O mosaico institucional e político é complicadíssimo. A parte mais simples, a divisão entre cidades com maior e menor porte e áreas indígenas entre os ministérios das Cidades e da Saúde parece razoável, até que se perceba que é a saúde que responde pelo controle de toda a água para consumo humano. No rateio dos cargos na gestão do governo federal que se encerra, o Ministério das Cidades foi entregue ao Partido Popular (PP), acentuando o padrão de estímulo a obras, sem planejamento, não direcionadas a alterar as estruturas de desigualdade no acesso ao saneamento. Novas casas e unidades de saúde e asfalto para não ter que andar na lama melhoram a qualidade de vida, mas o saneamento é essencial para valorizar áreas segregadas, integrando-as à cidade. Existe conhecimento disponível para evitar tragédias depois das chuvas, paralisações e suspensão de abastecimento de água e epidemias de doenças transmitidas por vetores biológicos e mecânicos tais como a dengue, a leptospirose e chicungunha.
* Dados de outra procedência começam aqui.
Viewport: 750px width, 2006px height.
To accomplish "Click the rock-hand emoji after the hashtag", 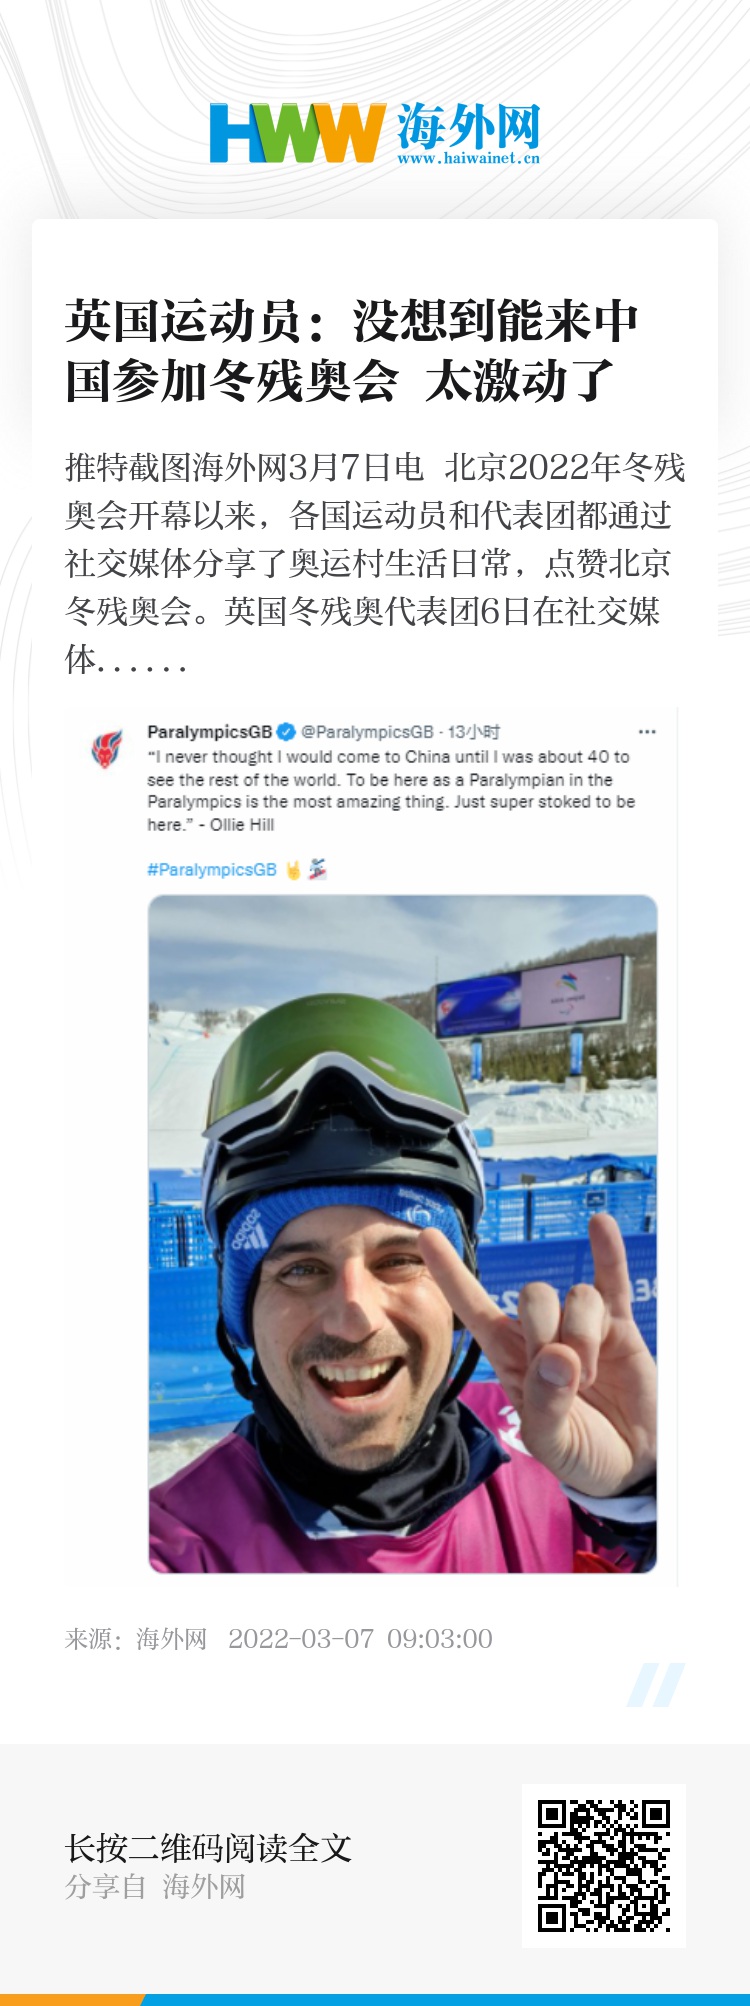I will click(x=293, y=870).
Não é por acaso que o brasileiro Leo Heller, sanitarista da Universidade Federal de Minas Gerais, foi escolhido, entre especialistas de diversos países, como relator especial da Organização das Nações Unidas sobre direito ao saneamento.
Pode-se até polemizar sobre os benefícios e malefícios individuais e coletivos de transporte, atendimento médico e educação. Mas é inimaginável supor que o problema do afastamento dos resíduos líquidos e do lixo possa ser solucionado com a volta dos penicos e recipientes individuais despejados nos mananciais de água ou em locais inapropriados ou esforços municipais isolados. O governo federal tem um papel insubstituível para a formulação e execução de políticas urbanas, ambientais, saneamento e saúde. A prioridade das prioridades para o uso dos recursos públicos e fundos constituídos pela poupança dos trabalhadores é o saneamento. O aumento da frequência de declarações sobre a disposição de usar serviços públicos tais como transportes, saúde e educação, se a qualidade fosse melhor, sugere ouvir com seriedade os pesquisadores, lideranças comunitárias e sindicais e os conselhos e conferências de saúde, das cidades e meio ambiente.